Lanadelumab's marketing authorisation is broad and covers prevention of recurrent attacks of hereditary angioedema. But there is no trial evidence comparing lanadelumab with long-term oral preventive therapy so it cannot be used instead of this therapy. Therefore the company wants lanadelumab to be used only for people who are eligible for long-term preventive C1-INH treatments in line with NHS England's commissioning policy. So C1-INH treatments are the most appropriate comparator for the company's proposed positioning.

Evidence from a randomised controlled trial suggests that people having lanadelumab have fewer hereditary angioedema attacks than with placebo. There are data indirectly comparing lanadelumab with C1-INHs.

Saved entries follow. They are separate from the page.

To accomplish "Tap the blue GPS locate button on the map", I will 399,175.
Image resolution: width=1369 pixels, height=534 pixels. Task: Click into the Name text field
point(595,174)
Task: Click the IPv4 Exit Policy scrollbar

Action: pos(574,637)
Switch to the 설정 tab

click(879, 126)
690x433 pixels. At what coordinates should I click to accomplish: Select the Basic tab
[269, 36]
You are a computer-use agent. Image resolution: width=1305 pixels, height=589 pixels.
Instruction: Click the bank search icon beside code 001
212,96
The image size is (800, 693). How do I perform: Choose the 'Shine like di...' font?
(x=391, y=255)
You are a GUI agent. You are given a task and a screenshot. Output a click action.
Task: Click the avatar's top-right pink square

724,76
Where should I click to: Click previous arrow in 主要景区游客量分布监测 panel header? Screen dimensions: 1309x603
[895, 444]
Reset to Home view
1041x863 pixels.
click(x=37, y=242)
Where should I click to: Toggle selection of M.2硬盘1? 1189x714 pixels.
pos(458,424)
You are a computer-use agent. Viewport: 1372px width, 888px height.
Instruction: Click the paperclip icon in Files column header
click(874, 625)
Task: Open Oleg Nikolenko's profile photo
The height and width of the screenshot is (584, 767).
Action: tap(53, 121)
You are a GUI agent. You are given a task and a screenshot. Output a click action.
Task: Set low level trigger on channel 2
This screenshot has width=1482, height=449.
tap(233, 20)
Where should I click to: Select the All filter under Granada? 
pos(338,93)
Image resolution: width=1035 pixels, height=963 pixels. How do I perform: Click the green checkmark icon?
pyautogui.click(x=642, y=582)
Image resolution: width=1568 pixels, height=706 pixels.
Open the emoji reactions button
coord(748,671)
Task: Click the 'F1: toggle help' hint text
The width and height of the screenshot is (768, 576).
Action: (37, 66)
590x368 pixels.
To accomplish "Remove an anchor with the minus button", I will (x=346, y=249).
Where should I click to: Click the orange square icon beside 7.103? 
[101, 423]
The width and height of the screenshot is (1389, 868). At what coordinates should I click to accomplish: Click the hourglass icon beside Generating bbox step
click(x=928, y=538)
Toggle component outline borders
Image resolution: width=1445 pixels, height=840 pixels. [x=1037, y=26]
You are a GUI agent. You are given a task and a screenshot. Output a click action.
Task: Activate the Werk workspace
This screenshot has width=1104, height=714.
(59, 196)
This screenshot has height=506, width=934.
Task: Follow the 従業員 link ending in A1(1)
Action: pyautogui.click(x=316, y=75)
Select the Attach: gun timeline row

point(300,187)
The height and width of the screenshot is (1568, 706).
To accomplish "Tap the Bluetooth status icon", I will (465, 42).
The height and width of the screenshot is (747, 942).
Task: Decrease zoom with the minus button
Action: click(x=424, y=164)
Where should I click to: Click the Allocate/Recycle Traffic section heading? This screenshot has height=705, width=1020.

Lanadelumab does not meet NICE's criteria to be considered a life-extending treatment at the end of life. In line with its summary of product characteristics, a lower dosing frequency of lanadelumab (once every 4 weeks) can be used if the condition is in a stable attack-free phase. But there is no clinical trial evidence on switching to this lower dosing frequency and the proportion of patients assumed to switch has a large impact on the cost-effectiveness estimates. Although all cost-effectiveness estimates for lanadelumab compared with C1-INHs are uncertain, most are within the range NICE normally considers an acceptable use of NHS resources. Therefore, lanadelumab is recommended only for people who are eligible for long-term preventive C1-INH treatments in line with NHS England's commissioning policy. The lowest dosing frequency of lanadelumab should be used in line with the summary of product characteristics, when the condition is in a stable attack-free phase.